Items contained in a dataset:
* * * * * * *

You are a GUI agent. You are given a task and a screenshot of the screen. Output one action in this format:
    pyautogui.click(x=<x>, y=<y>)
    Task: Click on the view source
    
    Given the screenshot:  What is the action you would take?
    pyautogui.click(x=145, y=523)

* * * * * * *

Stated exercise →
Put every line of the items above into a JSON list of strings, one string per line. Leave out blank lines.

Expected output →
[
  "You are a GUI agent. You are given a task and a screenshot of the screen. Output one action in this format:",
  "    pyautogui.click(x=<x>, y=<y>)",
  "    Task: Click on the view source",
  "    Given the screenshot:  What is the action you would take?",
  "    pyautogui.click(x=145, y=523)"
]